De man knikt en begint met vertellen: "Dit is niet zomaar een boek. Hij is magisch. Hij kan ook alleen door een magisch wezen gelezen worden. En zover we weten, ben jij de enige. Niet alle informatie zal er in een keer instaan. Het komt met mate. Ook zijn er achterin twee zeer speciale bladzijden. Met de een kunnen wij u berichten sturen via dit boek," hij haalt een klein boek uit zijn zak. Het heeft geen titel.
"Met de andere bladzijde," vervolgt de man, "kunt u een kijkje ergens anders in de realiteit nemen. Maar dit is erg moeilijk, en het zal u ook zeker niet in een keer lukken."
Ik knik. Mijn ouders wenken me. Als we de deur uit gaan botsen we tegen Steffi op. Ze staat te praten met haar tweelingzus Nif.
Ik besef dat ik wegga. Weg! Naar het Land, op mezelf wonen. Voor mezelf zorgen.
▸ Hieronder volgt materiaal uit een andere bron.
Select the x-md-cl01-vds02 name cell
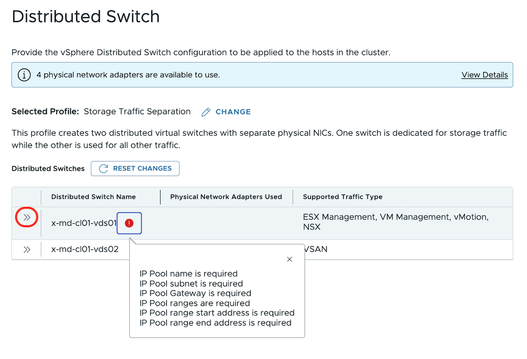 tap(85, 249)
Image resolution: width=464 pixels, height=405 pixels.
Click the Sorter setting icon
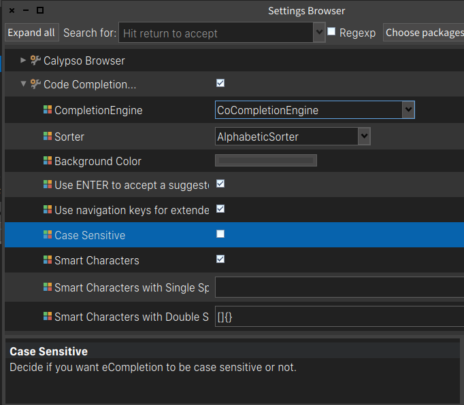pyautogui.click(x=47, y=137)
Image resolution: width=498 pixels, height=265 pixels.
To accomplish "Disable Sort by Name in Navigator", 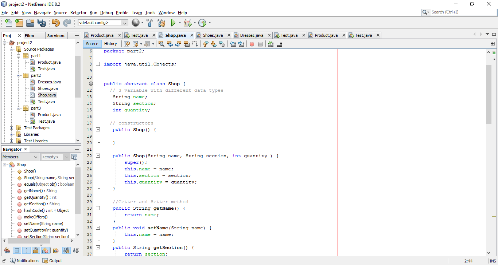I will coord(66,250).
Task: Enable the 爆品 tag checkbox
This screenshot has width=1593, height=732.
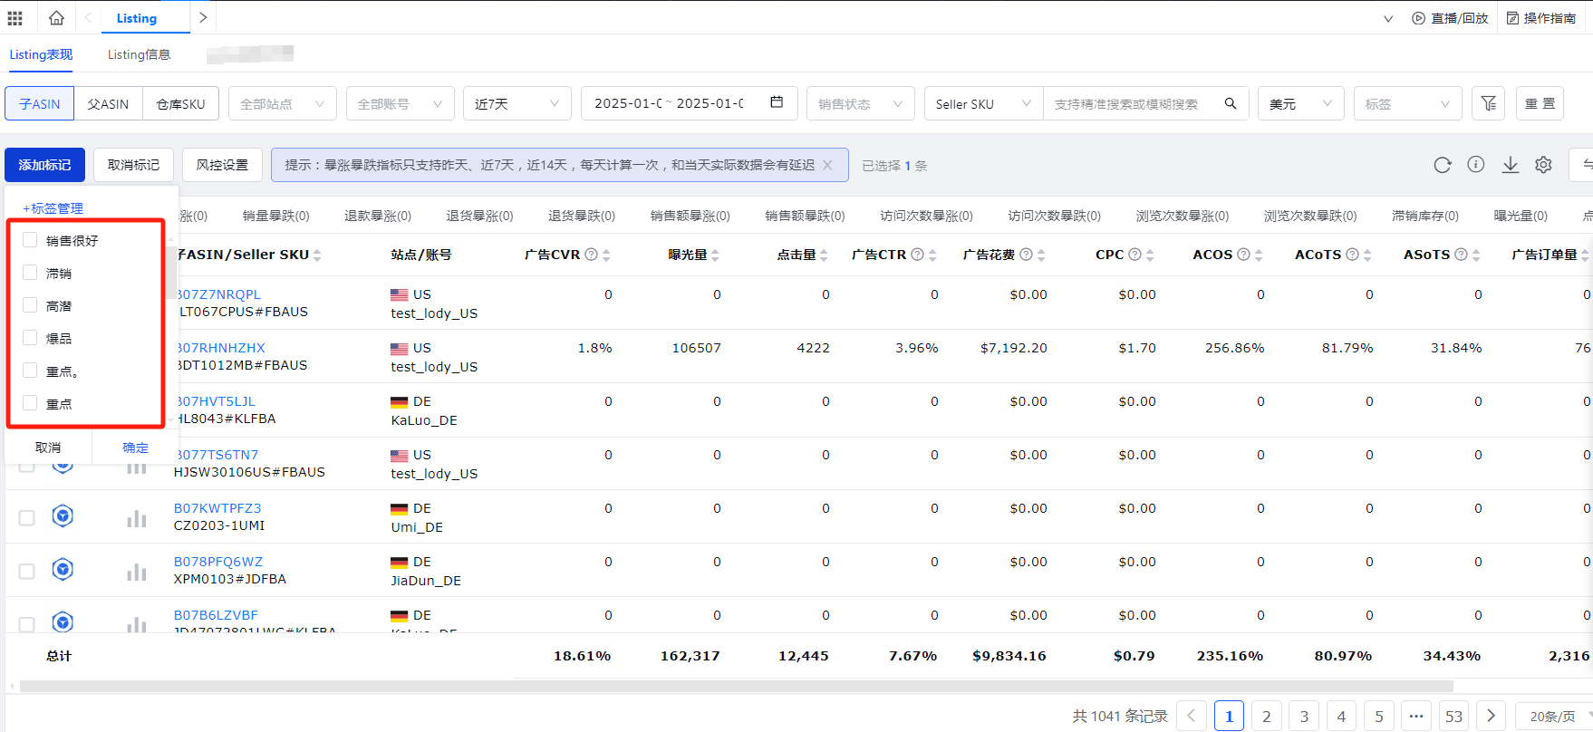Action: coord(30,338)
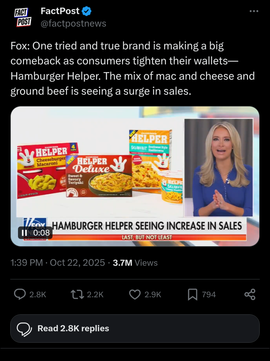Click the Hamburger Helper video headline banner
This screenshot has height=361, width=270.
coord(147,226)
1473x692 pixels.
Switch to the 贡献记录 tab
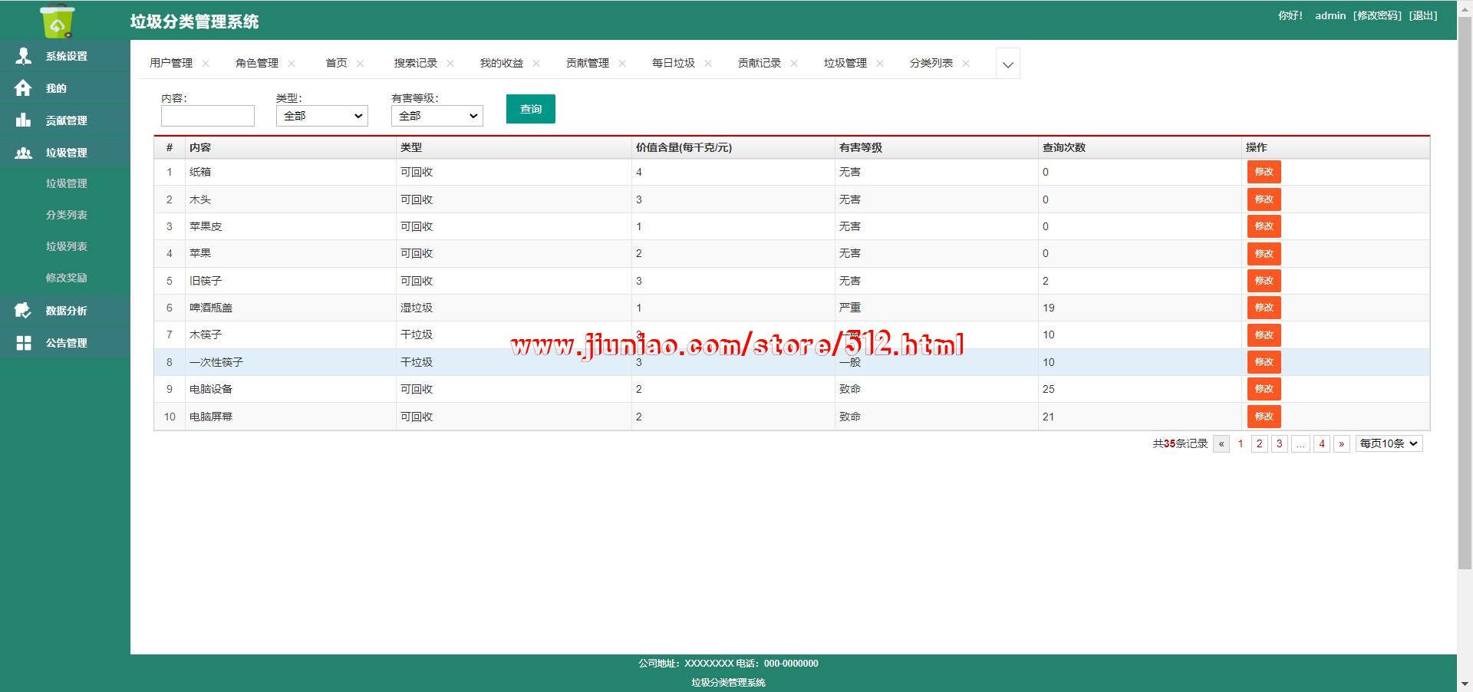tap(759, 63)
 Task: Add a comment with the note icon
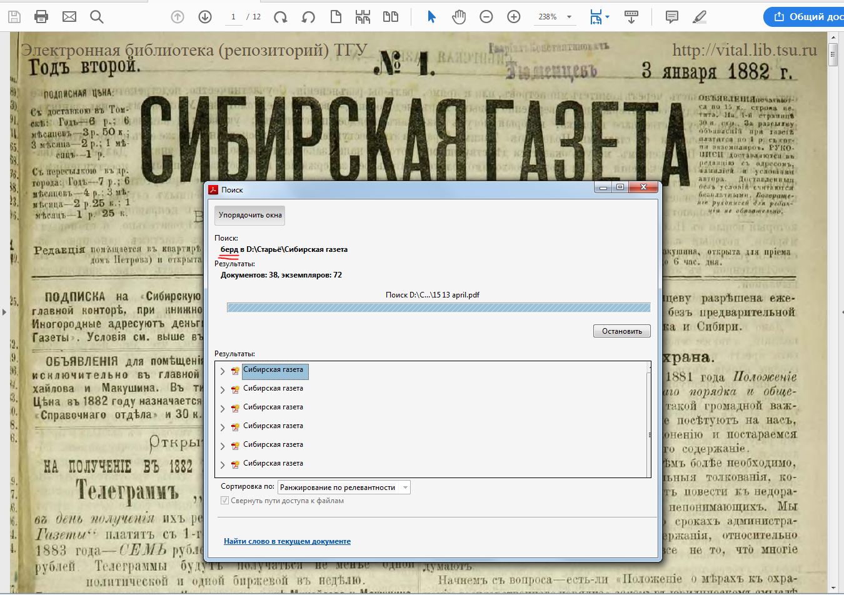click(672, 17)
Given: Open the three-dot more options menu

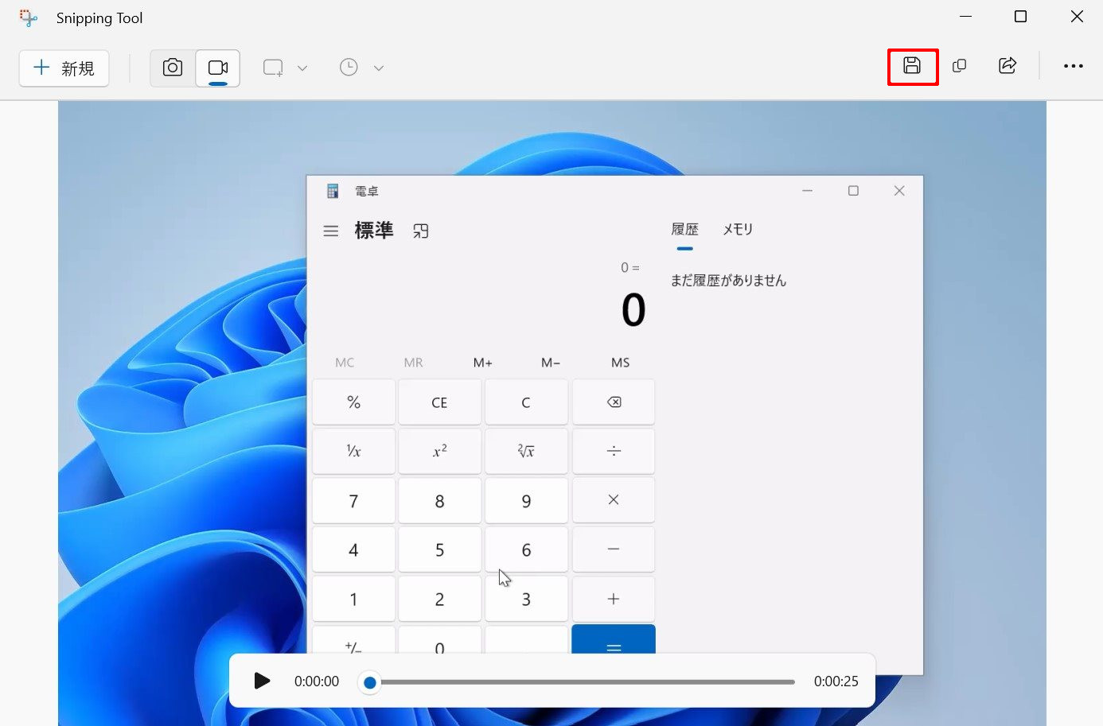Looking at the screenshot, I should click(x=1073, y=66).
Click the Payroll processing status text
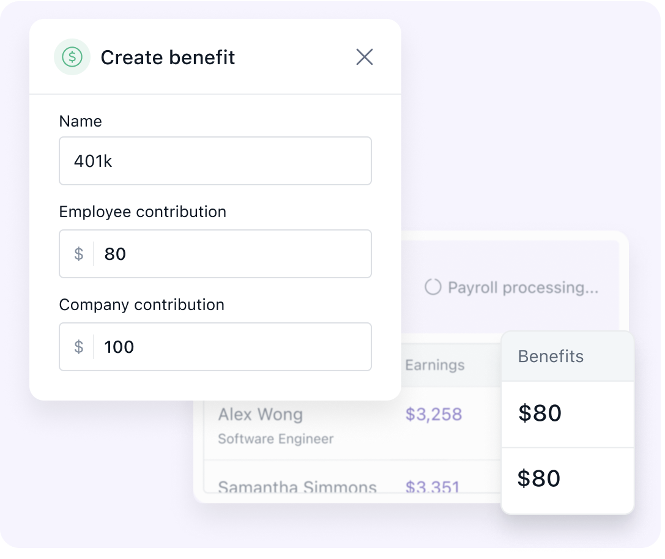 point(523,287)
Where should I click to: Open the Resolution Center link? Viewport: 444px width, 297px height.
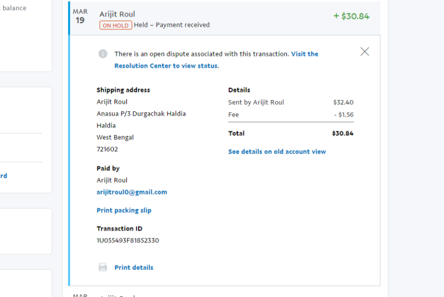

Ik weet niet hoe dat moet. Ik besef ook dat ik Steffi, en ook Nif, heel erg ga missen. Ik neem ze in me op. Allebei lang, met een lichte huid en haar, ogen en staart in verschillende tinten algengroen.
Ik neem ook mijn ouders in me op.
Mijn vader, met kort lichtblauw haar en een idem staart. En mijn moeder, met koraalrode haren en een staart met de kleur van koraalzand. Ze heeft tranen in haar ogen.
"Niet huilen," zeg ik. En ik geef haar een knuffel.
We zijn bij de grote voordeur aangekomen en ik ga naar buiten.
"Ga, dolfijntje van me," zegt mijn vader. "Ga en spreek met niemand. Stop niet tot je boven bent."
In omhels mijn ouders en Steffi nog een keer, en dan zwem ik weg, zo hard als ik kan.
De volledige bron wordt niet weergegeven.